Senior Brand Manager Morinaga IFFO & Specialties, Fitria Dewi Astari, menegaskan perlunya perubahan cara pandang dalam menghadapi sensitivitas susu sapi. Ia menyebut bahwa kondisi tersebut bukan akhir dari harapan anak untuk berkembang, melainkan awal dari perjalanan baru yang tetap bisa penuh prestasi.
“Dalam rangka memperingati World Allergy Week 2026, kami ingin mengubah sudut pandang para orang tua. Sensitivitas terhadap susu sapi bukan lagi penghalang, melainkan awal dari perjalanan baru yang penuh prestasi,” kata Fitria.

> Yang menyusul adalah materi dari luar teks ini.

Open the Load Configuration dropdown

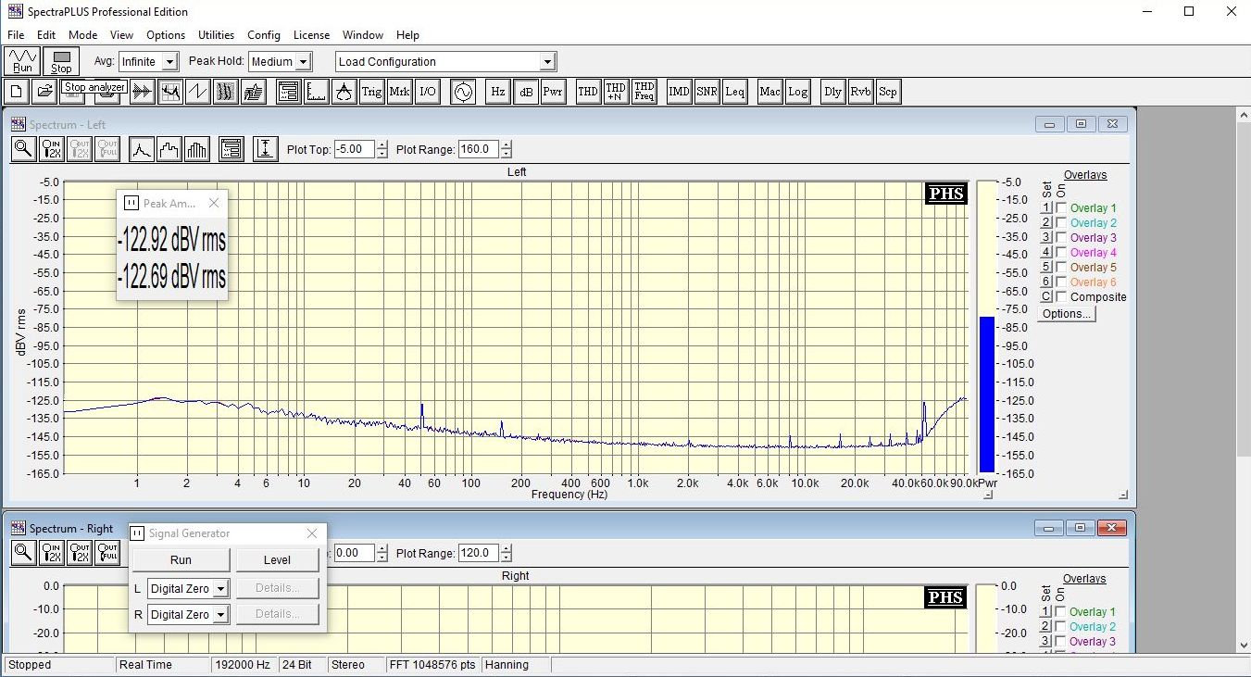547,62
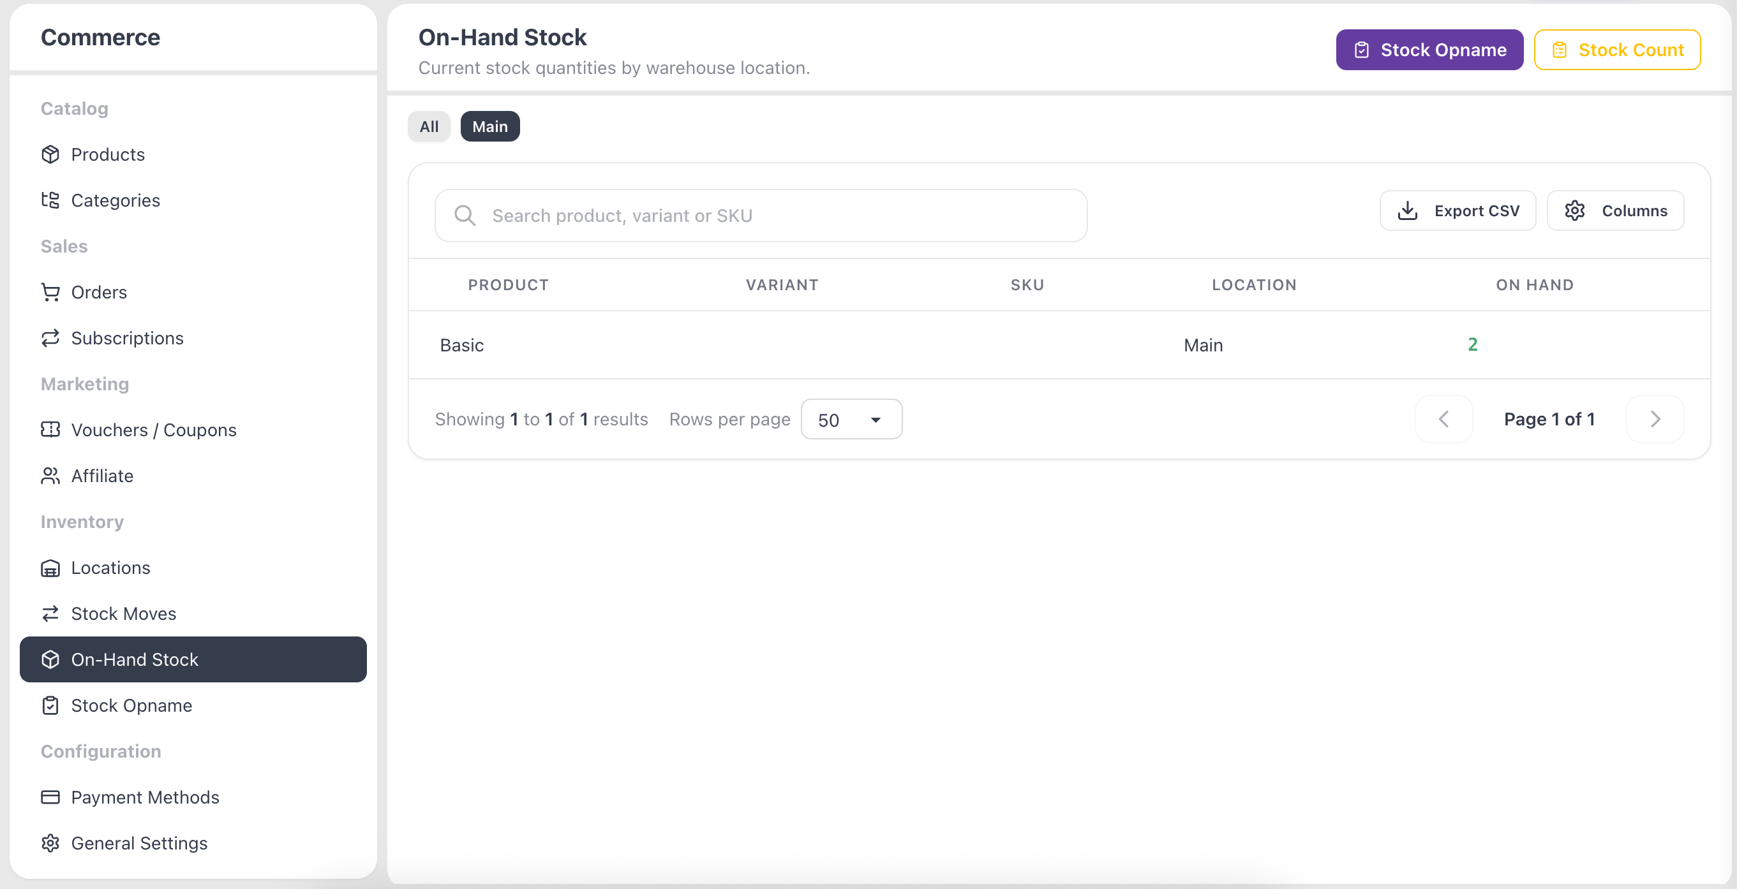
Task: Click the Columns gear icon
Action: (x=1574, y=211)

Ia juga menekankan semangat “Soyakinbisa” sebagai pesan optimisme bagi keluarga. Menurut dia, nutrisi berbasis soya yang tepat dan berkualitas dapat membantu anak tetap memiliki energi untuk tumbuh optimal dan mengejar mimpi mereka.

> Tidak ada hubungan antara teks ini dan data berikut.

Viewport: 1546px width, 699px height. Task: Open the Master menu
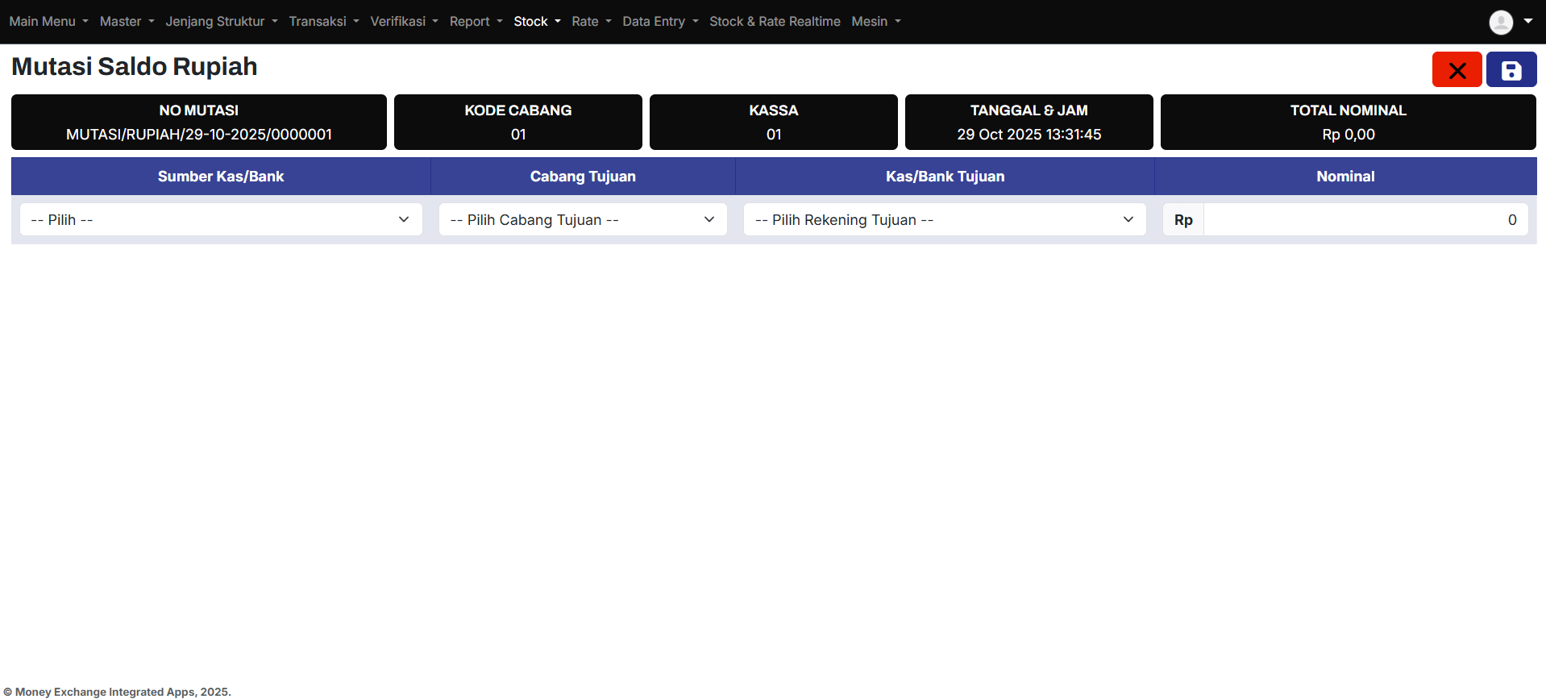click(127, 22)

Nutrisi dan aktivitas fisik berjalan beriringan
Selain soal asupan, edukasi dalam kampanye ini juga menyoroti pentingnya aktivitas fisik. Pendekatan yang dibangun tidak berhenti pada pemilihan makanan, tetapi juga mendorong anak lebih aktif bergerak sejak dini agar tumbuh kembangnya lebih seimbang.
Morinaga Soya memperkenalkan gerakan #Soyamove sebagai bagian dari kampanye World Allergy Week 2026. Aktivitas sederhana ini dikemas melalui media sosial bersama kreator Luthfi Hinelo dan mengajak anak serta orang tua bergerak saat menikmati susu berbasis soya.
Konsepnya dibuat ringan dan menyenangkan agar keluarga bisa membangun kebiasaan aktif di rumah. Dengan cara ini, momen minum susu tidak hanya berkaitan dengan nutrisi, tetapi juga menjadi bagian dari interaksi yang lebih hidup antara orang tua dan anak.
Soyalympic 2026 dorong ketangkasan dan percaya diri
Rangkaian kampanye ini juga terhubung dengan Soyalympic 2026, sebuah kompetisi yang dirancang untuk menggabungkan aktivitas fisik dan stimulasi kemampuan berpikir melalui Brain Gym. Program ini bertujuan melatih koordinasi tubuh, fokus, konsentrasi, dan kepercayaan diri anak dalam suasana kompetitif yang tetap menyenangkan.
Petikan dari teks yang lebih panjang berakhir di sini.